### ASSIGNMENT
Could you say how many lines in the entries contain the string "will"? Give only that number.

Records from a data source
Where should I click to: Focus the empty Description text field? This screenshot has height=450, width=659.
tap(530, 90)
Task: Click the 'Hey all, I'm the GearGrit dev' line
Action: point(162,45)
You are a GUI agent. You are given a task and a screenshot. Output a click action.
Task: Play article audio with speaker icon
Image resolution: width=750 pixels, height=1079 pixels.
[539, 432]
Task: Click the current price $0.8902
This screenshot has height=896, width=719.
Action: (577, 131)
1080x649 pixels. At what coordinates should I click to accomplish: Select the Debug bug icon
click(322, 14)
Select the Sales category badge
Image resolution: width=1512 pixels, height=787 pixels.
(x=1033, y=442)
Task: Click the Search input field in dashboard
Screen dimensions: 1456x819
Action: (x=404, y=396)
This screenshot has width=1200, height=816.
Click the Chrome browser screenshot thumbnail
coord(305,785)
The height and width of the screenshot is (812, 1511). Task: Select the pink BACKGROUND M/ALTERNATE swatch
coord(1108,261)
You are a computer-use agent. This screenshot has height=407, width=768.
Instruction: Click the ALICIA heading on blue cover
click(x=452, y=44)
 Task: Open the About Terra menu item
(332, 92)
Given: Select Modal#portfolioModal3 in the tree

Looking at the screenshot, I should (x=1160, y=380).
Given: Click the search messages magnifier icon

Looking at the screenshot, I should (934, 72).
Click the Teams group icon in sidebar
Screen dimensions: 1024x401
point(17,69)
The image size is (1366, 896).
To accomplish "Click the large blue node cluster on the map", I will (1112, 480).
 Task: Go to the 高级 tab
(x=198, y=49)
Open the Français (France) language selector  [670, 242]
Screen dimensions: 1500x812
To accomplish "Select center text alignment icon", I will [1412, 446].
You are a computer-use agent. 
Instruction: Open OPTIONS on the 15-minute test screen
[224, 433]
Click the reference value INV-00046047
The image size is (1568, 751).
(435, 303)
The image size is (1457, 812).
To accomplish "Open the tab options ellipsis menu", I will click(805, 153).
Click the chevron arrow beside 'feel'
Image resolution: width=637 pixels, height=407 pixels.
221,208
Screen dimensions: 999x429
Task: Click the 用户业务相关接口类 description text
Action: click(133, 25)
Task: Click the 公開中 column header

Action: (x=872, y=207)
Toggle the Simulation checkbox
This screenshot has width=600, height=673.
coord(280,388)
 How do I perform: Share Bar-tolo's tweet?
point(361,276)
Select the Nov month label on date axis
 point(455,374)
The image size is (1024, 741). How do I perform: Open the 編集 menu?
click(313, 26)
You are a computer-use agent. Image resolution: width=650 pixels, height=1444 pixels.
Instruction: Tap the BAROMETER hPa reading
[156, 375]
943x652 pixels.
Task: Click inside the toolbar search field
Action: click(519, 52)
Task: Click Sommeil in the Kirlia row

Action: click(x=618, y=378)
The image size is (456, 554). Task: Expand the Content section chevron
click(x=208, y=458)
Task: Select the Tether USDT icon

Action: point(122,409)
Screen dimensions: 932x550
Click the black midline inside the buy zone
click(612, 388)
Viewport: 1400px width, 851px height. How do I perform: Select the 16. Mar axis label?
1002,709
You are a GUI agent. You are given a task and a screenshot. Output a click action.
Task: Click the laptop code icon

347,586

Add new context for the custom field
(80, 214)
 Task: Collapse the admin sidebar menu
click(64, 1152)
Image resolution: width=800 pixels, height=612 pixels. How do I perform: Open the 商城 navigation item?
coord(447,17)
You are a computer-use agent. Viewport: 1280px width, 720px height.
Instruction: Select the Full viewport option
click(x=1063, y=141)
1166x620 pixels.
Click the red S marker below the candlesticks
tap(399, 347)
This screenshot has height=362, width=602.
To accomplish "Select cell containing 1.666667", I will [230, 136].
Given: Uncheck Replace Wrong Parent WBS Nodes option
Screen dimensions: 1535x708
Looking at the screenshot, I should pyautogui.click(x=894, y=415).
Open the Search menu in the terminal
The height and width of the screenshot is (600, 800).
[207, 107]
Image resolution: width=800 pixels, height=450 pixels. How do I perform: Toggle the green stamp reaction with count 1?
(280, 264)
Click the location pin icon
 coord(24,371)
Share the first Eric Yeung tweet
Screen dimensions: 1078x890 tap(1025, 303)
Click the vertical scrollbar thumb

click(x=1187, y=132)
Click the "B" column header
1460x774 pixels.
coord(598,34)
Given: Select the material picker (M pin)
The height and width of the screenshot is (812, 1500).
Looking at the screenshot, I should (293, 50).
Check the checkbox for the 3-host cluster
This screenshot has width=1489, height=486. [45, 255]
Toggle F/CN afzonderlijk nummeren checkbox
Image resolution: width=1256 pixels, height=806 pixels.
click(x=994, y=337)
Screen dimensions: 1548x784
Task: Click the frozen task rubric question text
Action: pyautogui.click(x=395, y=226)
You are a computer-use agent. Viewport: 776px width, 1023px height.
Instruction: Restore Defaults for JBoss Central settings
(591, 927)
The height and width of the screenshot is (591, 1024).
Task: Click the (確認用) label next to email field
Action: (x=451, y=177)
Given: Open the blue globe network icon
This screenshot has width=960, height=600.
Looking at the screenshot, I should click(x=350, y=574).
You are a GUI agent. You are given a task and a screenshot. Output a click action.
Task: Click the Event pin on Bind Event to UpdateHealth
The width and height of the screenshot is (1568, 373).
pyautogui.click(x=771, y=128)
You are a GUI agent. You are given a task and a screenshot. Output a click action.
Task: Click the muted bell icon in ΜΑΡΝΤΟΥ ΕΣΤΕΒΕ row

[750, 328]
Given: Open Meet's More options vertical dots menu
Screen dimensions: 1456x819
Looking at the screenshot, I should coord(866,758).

### EXERCISE RESULT
4